───── Potongan Dokumen
By. Mang Anas
Kata Pendahuluan
Salah satu rahasia besar dalam kehidupan manusia adalah kesaksian primordial jiwa yang disebut dalam Al-Qur’an : “Alastu birabbikum ? Qālū balā syahidnā” (QS. Al-A‘rāf:172). Di alam ruh, sebelum lahir ke dunia, jiwa kita telah mengakui ketuhanan Allah dengan fitrah tauhid yang murni. Namun, begitu manusia lahir ke bumi dan terbungkus jasad, kesaksian itu tertutup oleh lapisan-lapisan indrawi, logika duniawi, dan godaan nafsu. Akibatnya, manusia mudah lupa siapa dirinya dan kepada siapa ia harus kembali.
──────────
### Soal Latihan
**1)** Menurut tulisan tentang kesaksian primordial jiwa, mengapa manusia mudah lupa siapa dirinya dan kepada siapa ia harus kembali? Jelaskan dalam satu sampai tiga kalimat.
**2)** Ayat Al-Qur'an mana yang dikutip dalam tulisan tentang kesaksian primordial jiwa?
**3)** Lanjutkan tulisan tentang kesaksian primordial jiwa mulai dari kalimat terakhirnya.
Data ini diambil dari sumber yang berbeda.
───── Catatan Data
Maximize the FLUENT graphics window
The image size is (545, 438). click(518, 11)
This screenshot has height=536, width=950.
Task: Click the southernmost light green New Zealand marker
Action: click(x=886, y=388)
──────────
### Jawaban
**1)** Setelah lahir ke bumi dan terbungkus jasad, kesaksian jiwa tentang ketuhanan Allah tertutup oleh lapisan-lapisan indrawi, logika duniawi, dan godaan nafsu. Karena kesaksian itu tertutup, manusia mudah lupa siapa dirinya dan kepada siapa ia harus kembali.

**2)** QS. Al-A‘rāf:172.

**3)**
Di sinilah letak kebijaksanaan syariat Islam. Allah tidak membiarkan kita terputus dari memori primordial tersebut. Melalui syahadat—yang dilafalkan berulang kali dalam shalat—Allah menghadirkan mekanisme pengaktifan ulang fitrah tauhid dalam diri kita. Syahadat bukan sekadar kalimat pengakuan formal, melainkan “remote spiritual” yang menyentuh inti jiwa, membangunkan kembali kesaksian lama yang pernah terucap di hadapan Allah.
Tanpa kesadaran akan fungsi syahadat ini, ibadah seringkali terjebak dalam rutinitas lahiriah. Lidah bergerak, tubuh rukuk dan sujud, tetapi jiwa tetap terpenjara dalam kabut dunia. Padahal, setiap kali syahadat diucapkan, sesungguhnya kita sedang mengetuk pintu rahasia terdalam dari jiwa, agar terhubung kembali dengan Allahu Ṣamad—satu-satunya tempat bergantung.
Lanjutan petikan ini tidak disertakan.